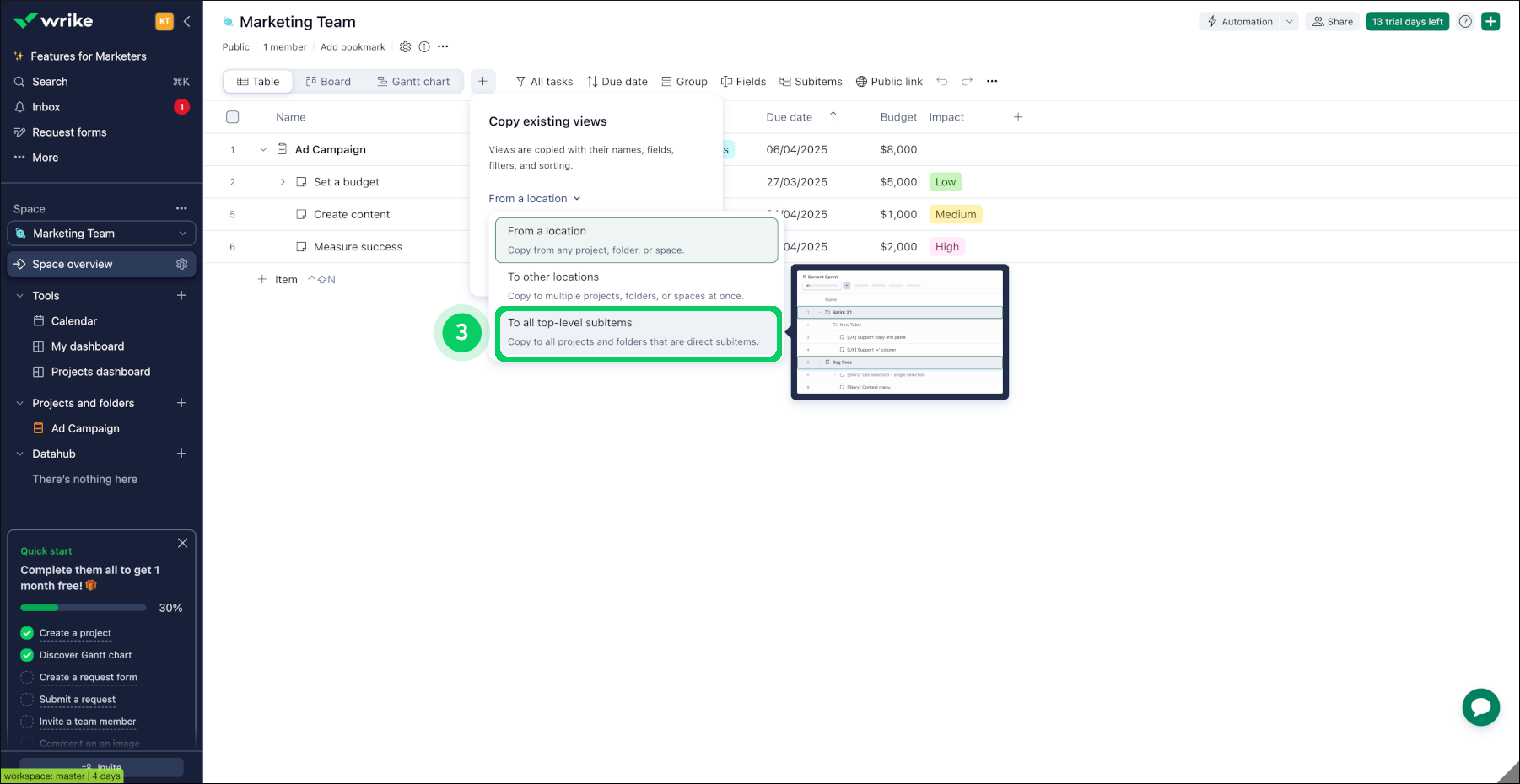The image size is (1520, 784).
Task: Switch to the Gantt chart tab
Action: click(413, 82)
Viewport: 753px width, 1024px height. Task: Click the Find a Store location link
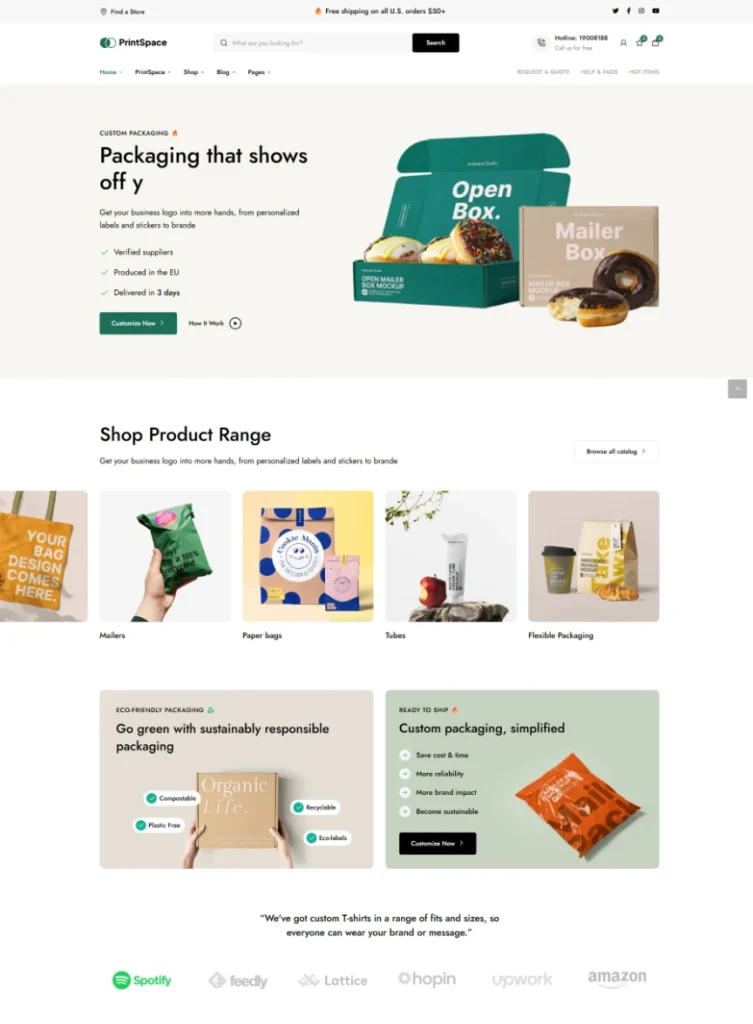[122, 12]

-*-*-

**REQUIRED WORK:** Everything from the line with "Viewport: 753px width, 1024px" through the last line of the listing above is to be copied exactly, both ends included, except the pictures.

**WRITTEN SOLUTION:**
Viewport: 753px width, 1024px height. Task: Click the Find a Store location link
[122, 12]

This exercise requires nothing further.